Estados Unidos, 2010



Largometraje de animación dirigido por Lee Unkrich.



Lo de Pixar es impresionante; no hay otro estudio que tenga la coherencia y el piso creativo tan alto. Podría pensarse que el lanzar tan sólo un film por año le ahorra riesgos. Pero la maestría de Pixar se apoya en otros factores: una permanente rotación de directores, una amplitud llamativa para la convocatoria de talentos por fuera del estudio (Brad Bird), y una voluntad de superación inquebrantable, que ha dado lugar a obras que desafiaron el conocimiento y la fidelidad del público, como Ratatouille y WALL-E.

La tercera parte de Toy Story podría haber sido una vuelta al lugar más cómodo y seguro, de la mano de la franquicia más redituable y masiva de su historia.

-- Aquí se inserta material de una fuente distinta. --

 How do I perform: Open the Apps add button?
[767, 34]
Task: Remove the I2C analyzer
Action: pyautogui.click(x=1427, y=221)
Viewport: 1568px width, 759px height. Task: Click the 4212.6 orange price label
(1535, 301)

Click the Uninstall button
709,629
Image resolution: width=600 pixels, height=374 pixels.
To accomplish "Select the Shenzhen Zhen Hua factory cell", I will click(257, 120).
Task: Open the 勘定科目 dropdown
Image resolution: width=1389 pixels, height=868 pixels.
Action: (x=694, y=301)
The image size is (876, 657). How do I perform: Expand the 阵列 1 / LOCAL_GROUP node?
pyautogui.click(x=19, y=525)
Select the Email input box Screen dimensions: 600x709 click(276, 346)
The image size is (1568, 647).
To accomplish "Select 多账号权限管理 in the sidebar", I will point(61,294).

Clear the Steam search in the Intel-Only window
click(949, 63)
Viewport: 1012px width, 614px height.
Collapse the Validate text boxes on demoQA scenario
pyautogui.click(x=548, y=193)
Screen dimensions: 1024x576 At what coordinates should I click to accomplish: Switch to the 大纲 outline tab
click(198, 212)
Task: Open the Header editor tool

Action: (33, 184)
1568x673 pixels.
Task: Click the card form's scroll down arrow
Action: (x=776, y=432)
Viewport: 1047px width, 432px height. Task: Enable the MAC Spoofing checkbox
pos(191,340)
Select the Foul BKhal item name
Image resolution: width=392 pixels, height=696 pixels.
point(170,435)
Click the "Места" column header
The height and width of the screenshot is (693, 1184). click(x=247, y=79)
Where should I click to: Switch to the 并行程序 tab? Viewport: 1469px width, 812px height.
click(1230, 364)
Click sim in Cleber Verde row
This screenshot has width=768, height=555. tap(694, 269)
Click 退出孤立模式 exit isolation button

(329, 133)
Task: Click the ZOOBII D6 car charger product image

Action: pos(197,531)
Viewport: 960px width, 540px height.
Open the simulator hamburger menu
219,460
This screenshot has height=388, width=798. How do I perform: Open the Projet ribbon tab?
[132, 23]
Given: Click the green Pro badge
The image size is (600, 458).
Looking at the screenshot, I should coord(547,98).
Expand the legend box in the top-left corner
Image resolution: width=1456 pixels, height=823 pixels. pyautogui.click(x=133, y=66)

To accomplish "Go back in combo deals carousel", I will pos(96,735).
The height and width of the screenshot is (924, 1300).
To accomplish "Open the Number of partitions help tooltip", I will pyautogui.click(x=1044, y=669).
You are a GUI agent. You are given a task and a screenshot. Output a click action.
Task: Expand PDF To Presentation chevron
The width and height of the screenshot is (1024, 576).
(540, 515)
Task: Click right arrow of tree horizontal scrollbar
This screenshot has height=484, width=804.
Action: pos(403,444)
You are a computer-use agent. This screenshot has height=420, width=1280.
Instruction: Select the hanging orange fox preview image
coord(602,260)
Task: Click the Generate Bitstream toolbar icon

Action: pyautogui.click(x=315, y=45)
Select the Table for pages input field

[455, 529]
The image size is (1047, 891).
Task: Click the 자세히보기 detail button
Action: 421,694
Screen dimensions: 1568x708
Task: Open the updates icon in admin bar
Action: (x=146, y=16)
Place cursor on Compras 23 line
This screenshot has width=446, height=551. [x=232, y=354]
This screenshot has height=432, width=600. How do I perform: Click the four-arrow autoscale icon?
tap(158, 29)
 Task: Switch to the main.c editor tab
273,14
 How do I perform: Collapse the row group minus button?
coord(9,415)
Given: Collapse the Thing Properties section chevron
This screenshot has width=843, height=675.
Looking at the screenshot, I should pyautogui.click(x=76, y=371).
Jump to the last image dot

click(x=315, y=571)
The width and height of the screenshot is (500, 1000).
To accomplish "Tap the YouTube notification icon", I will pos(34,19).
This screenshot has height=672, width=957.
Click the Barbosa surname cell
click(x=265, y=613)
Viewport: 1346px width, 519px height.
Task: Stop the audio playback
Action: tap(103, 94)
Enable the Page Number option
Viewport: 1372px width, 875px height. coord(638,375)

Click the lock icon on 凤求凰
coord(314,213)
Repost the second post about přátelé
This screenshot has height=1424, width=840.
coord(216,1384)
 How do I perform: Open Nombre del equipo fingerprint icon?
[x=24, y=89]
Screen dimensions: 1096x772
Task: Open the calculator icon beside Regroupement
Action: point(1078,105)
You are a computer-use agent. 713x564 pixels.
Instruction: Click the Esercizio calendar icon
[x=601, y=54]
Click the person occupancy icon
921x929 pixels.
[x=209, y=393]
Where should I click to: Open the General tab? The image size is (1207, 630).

Con personajes instalados en el imaginario infantil desde hace un rato largo, como Woody y Buzz Lightyear, y un elenco de voces cada cual más notable –Tom Hanks, Tim Allen, Joan Cusack–, parecía imposible perder. Pero la gente de Pixar, encabezados por Lee Unkrich en la dirección, junto a John Lasseter, Andrew Stanton y el outsider Michael Arndt (escritor de Pequeña Miss Sunshine) en el guión, eligieron el camino más difícil y productivo. Fueron para adelante, tomaron el riesgo de la derrota, sin miedo al fracaso.

En cierta forma, Toy Story 3 sigue revoloteando temas que caracterizaron a sus dos predecesoras: la construcción de la identidad a partir del contacto con el otro, el aprender a convivir con los distintos integrantes de un grupo, la institución familiar en sus diversas modalidades y, esencialmente, el paso del tiempo. El tiempo transcurrido pesa aquí más que nunca: Andy está por partir a la universidad, hace años que no le presta atención a los juguetes, y ellos especulan con su destino. Finalmente van a parar a una guardería que semeja el Paraíso, pero que termina siendo un infierno de hipocresía y opresión.

Toy Story se consolida aquí, pero no como una mera franquicia (al estilo Shrek), ni como una sucesión de secuelas (como las de Freddy Krueger), sino como una saga comparable a Indiana Jones, con una evolución de los personajes, el estilo y la narrativa. Y todo es mérito de los realizadores, quienes ponen al relato por encima de los chistes. Lo cual no impide que el film sea tremendamente gracioso, que cada línea dé la impresión de haber sido pensada minuciosamente, ni que las secuencias de acción sean impactantes, con una concepción admirable de la puesta en escena.

El film de Lee Unkrich es puro espectáculo, pero también pura reflexión, pura innovación estética y narrativa. Y no apunta sólo a los menores de diez años; se dirige, con pertinencia e inteligencia, al espectador adulto, quien se prenderá de la trama tan fervorosamente como sus hijos. Pero interpela con preciso énfasis a los espectadores que, como el personaje de Andy, crecieron con la saga, adentrándose en el mundo de Woody y sus amigos. Por eso ese inicio que es absoluto desborde, ecléctica combinación de géneros, una zambullida vertiginosa en la imaginación de un niño que manipula, a través de su imaginación, el espacio-tiempo que lo rodea. Es el todo vale, el poder del pensamiento y el deseo que demuele toda barrera impuesta por convenciones y tradiciones. De ahí que una película infantil se permita incluir referencias al policial clásico o atmósferas terroríficas conectadas con el expresionismo alemán.

Pixar vuelve a comunicarse con el mundo entero a través de esa pulsión por romper todo muro genérico y estético, porque la tradición bien entendida pasa por otro lado: la familia, los amigos, el ser amado; los que están siempre, hasta el final.

No resulta extraño, entonces, el enlace con el corto –también de Pixar– que se proyecta a modo de yapa antes de este film: Noche y día, que así se llama, es una pequeña joya que, a través de un perfecto discurso audiovisual, nos habla de aceptar al otro, del intercambio y la fusión con lo diferente como una forma de trascendencia. Pixar ya atravesó ese proceso porque siempre muta, y de la forma más saludable posible. Nos queda cambiar a nosotros; al público, a la crítica, a los demás realizadores, para ir –como decía la rata cocinera Remy, en Ratatouille–, con suerte, para adelante.